Write out again only the lines running from the one that contains "Task: Click the back arrow next to 全部工具" to the end of the records below, including both the first and the last.

▽

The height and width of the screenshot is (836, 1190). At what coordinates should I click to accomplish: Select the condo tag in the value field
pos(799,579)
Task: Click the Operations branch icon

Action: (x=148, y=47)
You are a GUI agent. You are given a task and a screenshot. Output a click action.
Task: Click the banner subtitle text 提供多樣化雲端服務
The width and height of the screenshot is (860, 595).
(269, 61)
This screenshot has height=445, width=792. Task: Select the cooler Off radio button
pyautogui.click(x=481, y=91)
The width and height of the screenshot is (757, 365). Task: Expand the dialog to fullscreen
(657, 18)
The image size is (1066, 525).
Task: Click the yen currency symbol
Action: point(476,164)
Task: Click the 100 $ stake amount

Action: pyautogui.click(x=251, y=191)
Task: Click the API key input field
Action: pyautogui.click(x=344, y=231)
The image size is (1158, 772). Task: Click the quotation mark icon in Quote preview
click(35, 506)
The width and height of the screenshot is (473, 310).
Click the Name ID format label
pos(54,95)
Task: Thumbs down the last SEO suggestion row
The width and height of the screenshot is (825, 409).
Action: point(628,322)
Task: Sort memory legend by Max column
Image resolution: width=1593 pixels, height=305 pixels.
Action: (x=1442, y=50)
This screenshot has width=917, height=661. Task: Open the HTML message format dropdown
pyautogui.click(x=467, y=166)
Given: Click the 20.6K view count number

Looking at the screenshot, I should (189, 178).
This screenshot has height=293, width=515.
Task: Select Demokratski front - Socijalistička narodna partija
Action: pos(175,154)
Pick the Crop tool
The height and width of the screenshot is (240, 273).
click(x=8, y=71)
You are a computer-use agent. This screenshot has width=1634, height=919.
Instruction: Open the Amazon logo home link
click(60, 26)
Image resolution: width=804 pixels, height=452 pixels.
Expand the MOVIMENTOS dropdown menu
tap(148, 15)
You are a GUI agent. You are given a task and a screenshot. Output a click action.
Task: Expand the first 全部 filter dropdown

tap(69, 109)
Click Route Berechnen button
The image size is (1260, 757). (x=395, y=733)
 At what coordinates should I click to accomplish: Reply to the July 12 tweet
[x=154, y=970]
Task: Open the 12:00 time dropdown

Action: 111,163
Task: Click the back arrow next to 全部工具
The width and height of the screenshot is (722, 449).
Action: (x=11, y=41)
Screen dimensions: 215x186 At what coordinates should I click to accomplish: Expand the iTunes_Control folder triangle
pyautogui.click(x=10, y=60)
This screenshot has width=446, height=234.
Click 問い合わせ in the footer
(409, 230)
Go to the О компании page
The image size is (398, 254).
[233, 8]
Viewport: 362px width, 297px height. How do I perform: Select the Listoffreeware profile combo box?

△

WRITTEN RESPONSE —
Task: Click the back arrow next to 全部工具
The width and height of the screenshot is (722, 449).
Action: (x=11, y=41)
Screen dimensions: 215x186 At what coordinates should I click to accomplish: Expand the iTunes_Control folder triangle
pyautogui.click(x=10, y=60)
This screenshot has width=446, height=234.
Click 問い合わせ in the footer
(409, 230)
Go to the О компании page
The image size is (398, 254).
[233, 8]
Viewport: 362px width, 297px height. How do I perform: Select the Listoffreeware profile combo box?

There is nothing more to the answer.